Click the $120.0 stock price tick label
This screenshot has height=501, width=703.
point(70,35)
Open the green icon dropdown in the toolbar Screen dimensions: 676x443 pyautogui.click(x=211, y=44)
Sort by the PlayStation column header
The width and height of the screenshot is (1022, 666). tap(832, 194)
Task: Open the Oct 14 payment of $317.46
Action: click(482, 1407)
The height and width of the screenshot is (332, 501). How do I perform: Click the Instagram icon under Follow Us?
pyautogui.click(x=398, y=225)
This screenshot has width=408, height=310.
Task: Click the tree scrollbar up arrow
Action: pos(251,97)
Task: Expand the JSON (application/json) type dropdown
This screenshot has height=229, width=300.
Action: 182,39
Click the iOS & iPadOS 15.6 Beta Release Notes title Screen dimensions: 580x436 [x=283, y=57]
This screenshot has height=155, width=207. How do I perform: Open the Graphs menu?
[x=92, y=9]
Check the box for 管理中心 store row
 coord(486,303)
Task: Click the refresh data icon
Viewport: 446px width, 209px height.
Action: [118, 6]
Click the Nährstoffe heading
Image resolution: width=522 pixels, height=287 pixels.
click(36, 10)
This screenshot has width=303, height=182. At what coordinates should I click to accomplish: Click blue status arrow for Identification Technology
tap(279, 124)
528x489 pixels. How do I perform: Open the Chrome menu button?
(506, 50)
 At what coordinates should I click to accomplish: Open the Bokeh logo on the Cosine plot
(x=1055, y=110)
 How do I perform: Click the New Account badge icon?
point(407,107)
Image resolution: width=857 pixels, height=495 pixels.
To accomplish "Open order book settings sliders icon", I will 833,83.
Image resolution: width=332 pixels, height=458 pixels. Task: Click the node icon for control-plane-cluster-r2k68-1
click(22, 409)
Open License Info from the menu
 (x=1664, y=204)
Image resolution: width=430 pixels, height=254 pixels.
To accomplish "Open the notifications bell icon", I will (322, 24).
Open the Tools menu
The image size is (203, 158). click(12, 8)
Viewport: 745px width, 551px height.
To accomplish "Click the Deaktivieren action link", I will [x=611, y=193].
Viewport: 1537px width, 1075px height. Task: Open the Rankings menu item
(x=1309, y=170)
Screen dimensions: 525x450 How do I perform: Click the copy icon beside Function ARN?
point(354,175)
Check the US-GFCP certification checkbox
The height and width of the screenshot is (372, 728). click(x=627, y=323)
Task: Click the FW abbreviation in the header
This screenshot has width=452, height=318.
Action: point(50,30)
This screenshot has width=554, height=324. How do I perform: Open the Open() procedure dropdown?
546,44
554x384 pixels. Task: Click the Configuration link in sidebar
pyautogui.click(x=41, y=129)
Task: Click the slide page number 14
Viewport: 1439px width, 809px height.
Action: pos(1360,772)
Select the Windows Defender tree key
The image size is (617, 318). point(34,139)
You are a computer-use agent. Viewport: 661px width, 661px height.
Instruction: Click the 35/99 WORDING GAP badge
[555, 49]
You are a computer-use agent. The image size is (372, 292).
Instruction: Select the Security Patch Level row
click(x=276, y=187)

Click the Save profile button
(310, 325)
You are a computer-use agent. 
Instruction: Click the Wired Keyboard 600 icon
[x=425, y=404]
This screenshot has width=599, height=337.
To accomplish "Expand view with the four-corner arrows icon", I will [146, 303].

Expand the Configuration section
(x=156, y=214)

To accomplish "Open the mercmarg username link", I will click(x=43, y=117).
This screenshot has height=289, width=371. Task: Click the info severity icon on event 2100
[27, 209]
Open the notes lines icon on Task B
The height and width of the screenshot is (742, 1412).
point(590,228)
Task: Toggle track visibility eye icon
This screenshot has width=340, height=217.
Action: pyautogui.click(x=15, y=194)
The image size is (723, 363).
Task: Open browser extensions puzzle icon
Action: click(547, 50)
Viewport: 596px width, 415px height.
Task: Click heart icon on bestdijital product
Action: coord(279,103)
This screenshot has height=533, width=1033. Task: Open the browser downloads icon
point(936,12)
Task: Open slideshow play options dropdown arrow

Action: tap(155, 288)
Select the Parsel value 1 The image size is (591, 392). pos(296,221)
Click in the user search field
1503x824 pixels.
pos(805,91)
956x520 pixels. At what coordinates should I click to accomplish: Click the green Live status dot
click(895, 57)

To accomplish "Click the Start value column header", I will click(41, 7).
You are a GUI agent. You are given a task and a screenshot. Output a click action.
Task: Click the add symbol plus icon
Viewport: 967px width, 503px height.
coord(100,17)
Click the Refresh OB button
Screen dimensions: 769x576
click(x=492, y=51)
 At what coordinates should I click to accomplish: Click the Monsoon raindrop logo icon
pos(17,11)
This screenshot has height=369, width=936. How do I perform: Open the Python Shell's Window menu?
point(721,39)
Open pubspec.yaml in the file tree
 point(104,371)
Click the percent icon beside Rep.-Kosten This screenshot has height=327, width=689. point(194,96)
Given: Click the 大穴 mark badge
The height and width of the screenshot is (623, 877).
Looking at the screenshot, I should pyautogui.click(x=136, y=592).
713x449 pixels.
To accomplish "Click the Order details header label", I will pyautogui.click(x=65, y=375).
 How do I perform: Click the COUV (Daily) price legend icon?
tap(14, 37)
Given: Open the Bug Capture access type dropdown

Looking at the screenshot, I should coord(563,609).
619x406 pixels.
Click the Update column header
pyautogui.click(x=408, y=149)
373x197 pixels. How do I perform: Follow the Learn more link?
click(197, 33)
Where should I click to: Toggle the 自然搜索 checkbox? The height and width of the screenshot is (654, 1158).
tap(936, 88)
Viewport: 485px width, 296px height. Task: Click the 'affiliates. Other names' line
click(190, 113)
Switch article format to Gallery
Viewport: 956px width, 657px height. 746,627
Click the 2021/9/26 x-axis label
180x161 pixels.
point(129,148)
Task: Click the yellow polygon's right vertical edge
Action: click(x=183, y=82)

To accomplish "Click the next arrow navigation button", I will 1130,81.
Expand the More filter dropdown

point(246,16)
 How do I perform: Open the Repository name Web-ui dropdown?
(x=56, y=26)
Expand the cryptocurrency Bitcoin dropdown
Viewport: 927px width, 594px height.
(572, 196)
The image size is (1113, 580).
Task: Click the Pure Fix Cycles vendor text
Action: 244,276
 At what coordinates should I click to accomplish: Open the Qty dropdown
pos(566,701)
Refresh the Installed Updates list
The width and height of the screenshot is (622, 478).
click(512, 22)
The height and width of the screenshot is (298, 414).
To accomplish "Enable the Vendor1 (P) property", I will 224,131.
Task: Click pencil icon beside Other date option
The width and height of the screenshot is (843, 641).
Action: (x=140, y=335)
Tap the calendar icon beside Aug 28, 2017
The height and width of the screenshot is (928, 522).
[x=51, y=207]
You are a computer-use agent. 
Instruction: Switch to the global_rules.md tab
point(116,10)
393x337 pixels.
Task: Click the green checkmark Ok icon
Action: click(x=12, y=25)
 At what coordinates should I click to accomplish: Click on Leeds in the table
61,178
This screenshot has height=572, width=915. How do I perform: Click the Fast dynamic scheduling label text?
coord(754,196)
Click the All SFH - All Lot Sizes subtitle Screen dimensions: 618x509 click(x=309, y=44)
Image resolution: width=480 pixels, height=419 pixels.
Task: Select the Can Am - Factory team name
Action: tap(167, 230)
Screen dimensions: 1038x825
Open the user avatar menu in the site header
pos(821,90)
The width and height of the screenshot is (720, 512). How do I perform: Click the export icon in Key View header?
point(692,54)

::::

EXERCISE DIRECTIONS -> Provide an exact reproduction of all the entries shown above.

REPLY TO THE EXERCISE ->
Click the $120.0 stock price tick label
This screenshot has height=501, width=703.
point(70,35)
Open the green icon dropdown in the toolbar Screen dimensions: 676x443 pyautogui.click(x=211, y=44)
Sort by the PlayStation column header
The width and height of the screenshot is (1022, 666). tap(832, 194)
Task: Open the Oct 14 payment of $317.46
Action: click(482, 1407)
The height and width of the screenshot is (332, 501). How do I perform: Click the Instagram icon under Follow Us?
pyautogui.click(x=398, y=225)
This screenshot has width=408, height=310.
Task: Click the tree scrollbar up arrow
Action: pos(251,97)
Task: Expand the JSON (application/json) type dropdown
This screenshot has height=229, width=300.
Action: 182,39
Click the iOS & iPadOS 15.6 Beta Release Notes title Screen dimensions: 580x436 [x=283, y=57]
This screenshot has height=155, width=207. How do I perform: Open the Graphs menu?
[x=92, y=9]
Check the box for 管理中心 store row
 coord(486,303)
Task: Click the refresh data icon
Viewport: 446px width, 209px height.
Action: [118, 6]
Click the Nährstoffe heading
Image resolution: width=522 pixels, height=287 pixels.
click(36, 10)
This screenshot has width=303, height=182. At what coordinates should I click to accomplish: Click blue status arrow for Identification Technology
tap(279, 124)
528x489 pixels. How do I perform: Open the Chrome menu button?
(506, 50)
 At what coordinates should I click to accomplish: Open the Bokeh logo on the Cosine plot
(x=1055, y=110)
 How do I perform: Click the New Account badge icon?
point(407,107)
Image resolution: width=857 pixels, height=495 pixels.
To accomplish "Open order book settings sliders icon", I will 833,83.
Image resolution: width=332 pixels, height=458 pixels. Task: Click the node icon for control-plane-cluster-r2k68-1
click(22, 409)
Open License Info from the menu
 (x=1664, y=204)
Image resolution: width=430 pixels, height=254 pixels.
To accomplish "Open the notifications bell icon", I will (322, 24).
Open the Tools menu
The image size is (203, 158). click(12, 8)
Viewport: 745px width, 551px height.
To accomplish "Click the Deaktivieren action link", I will [x=611, y=193].
Viewport: 1537px width, 1075px height. Task: Open the Rankings menu item
(x=1309, y=170)
Screen dimensions: 525x450 How do I perform: Click the copy icon beside Function ARN?
point(354,175)
Check the US-GFCP certification checkbox
The height and width of the screenshot is (372, 728). click(x=627, y=323)
Task: Click the FW abbreviation in the header
This screenshot has width=452, height=318.
Action: point(50,30)
This screenshot has width=554, height=324. How do I perform: Open the Open() procedure dropdown?
546,44
554x384 pixels. Task: Click the Configuration link in sidebar
pyautogui.click(x=41, y=129)
Task: Click the slide page number 14
Viewport: 1439px width, 809px height.
Action: pos(1360,772)
Select the Windows Defender tree key
The image size is (617, 318). point(34,139)
You are a computer-use agent. Viewport: 661px width, 661px height.
Instruction: Click the 35/99 WORDING GAP badge
[555, 49]
You are a computer-use agent. The image size is (372, 292).
Instruction: Select the Security Patch Level row
click(x=276, y=187)

Click the Save profile button
(310, 325)
You are a computer-use agent. 
Instruction: Click the Wired Keyboard 600 icon
[x=425, y=404]
This screenshot has width=599, height=337.
To accomplish "Expand view with the four-corner arrows icon", I will [146, 303].

Expand the Configuration section
(x=156, y=214)

To accomplish "Open the mercmarg username link", I will click(x=43, y=117).
This screenshot has height=289, width=371. Task: Click the info severity icon on event 2100
[27, 209]
Open the notes lines icon on Task B
The height and width of the screenshot is (742, 1412).
point(590,228)
Task: Toggle track visibility eye icon
This screenshot has width=340, height=217.
Action: pyautogui.click(x=15, y=194)
The image size is (723, 363).
Task: Open browser extensions puzzle icon
Action: click(547, 50)
Viewport: 596px width, 415px height.
Task: Click heart icon on bestdijital product
Action: coord(279,103)
This screenshot has height=533, width=1033. Task: Open the browser downloads icon
point(936,12)
Task: Open slideshow play options dropdown arrow

Action: tap(155, 288)
Select the Parsel value 1 The image size is (591, 392). pos(296,221)
Click in the user search field
1503x824 pixels.
pos(805,91)
956x520 pixels. At what coordinates should I click to accomplish: Click the green Live status dot
click(895, 57)

To accomplish "Click the Start value column header", I will click(41, 7).
You are a GUI agent. You are given a task and a screenshot. Output a click action.
Task: Click the add symbol plus icon
Viewport: 967px width, 503px height.
coord(100,17)
Click the Refresh OB button
Screen dimensions: 769x576
click(x=492, y=51)
 At what coordinates should I click to accomplish: Click the Monsoon raindrop logo icon
pos(17,11)
This screenshot has height=369, width=936. How do I perform: Open the Python Shell's Window menu?
point(721,39)
Open pubspec.yaml in the file tree
 point(104,371)
Click the percent icon beside Rep.-Kosten This screenshot has height=327, width=689. point(194,96)
Given: Click the 大穴 mark badge
The height and width of the screenshot is (623, 877).
Looking at the screenshot, I should pyautogui.click(x=136, y=592).
713x449 pixels.
To accomplish "Click the Order details header label", I will pyautogui.click(x=65, y=375).
 How do I perform: Click the COUV (Daily) price legend icon?
tap(14, 37)
Given: Open the Bug Capture access type dropdown

Looking at the screenshot, I should coord(563,609).
619x406 pixels.
Click the Update column header
pyautogui.click(x=408, y=149)
373x197 pixels. How do I perform: Follow the Learn more link?
click(197, 33)
Where should I click to: Toggle the 自然搜索 checkbox? The height and width of the screenshot is (654, 1158).
tap(936, 88)
Viewport: 485px width, 296px height. Task: Click the 'affiliates. Other names' line
click(190, 113)
Switch article format to Gallery
Viewport: 956px width, 657px height. 746,627
Click the 2021/9/26 x-axis label
180x161 pixels.
point(129,148)
Task: Click the yellow polygon's right vertical edge
Action: click(x=183, y=82)

To accomplish "Click the next arrow navigation button", I will 1130,81.
Expand the More filter dropdown

point(246,16)
 How do I perform: Open the Repository name Web-ui dropdown?
(x=56, y=26)
Expand the cryptocurrency Bitcoin dropdown
Viewport: 927px width, 594px height.
(572, 196)
The image size is (1113, 580).
Task: Click the Pure Fix Cycles vendor text
Action: 244,276
 At what coordinates should I click to accomplish: Open the Qty dropdown
pos(566,701)
Refresh the Installed Updates list
The width and height of the screenshot is (622, 478).
click(512, 22)
The height and width of the screenshot is (298, 414).
To accomplish "Enable the Vendor1 (P) property", I will 224,131.
Task: Click pencil icon beside Other date option
The width and height of the screenshot is (843, 641).
Action: (x=140, y=335)
Tap the calendar icon beside Aug 28, 2017
The height and width of the screenshot is (928, 522).
[x=51, y=207]
You are a computer-use agent. 
Instruction: Switch to the global_rules.md tab
point(116,10)
393x337 pixels.
Task: Click the green checkmark Ok icon
Action: click(x=12, y=25)
 At what coordinates should I click to accomplish: Click on Leeds in the table
61,178
This screenshot has height=572, width=915. How do I perform: Click the Fast dynamic scheduling label text?
coord(754,196)
Click the All SFH - All Lot Sizes subtitle Screen dimensions: 618x509 click(x=309, y=44)
Image resolution: width=480 pixels, height=419 pixels.
Task: Select the Can Am - Factory team name
Action: tap(167, 230)
Screen dimensions: 1038x825
Open the user avatar menu in the site header
pos(821,90)
The width and height of the screenshot is (720, 512). How do I perform: Click the export icon in Key View header?
point(692,54)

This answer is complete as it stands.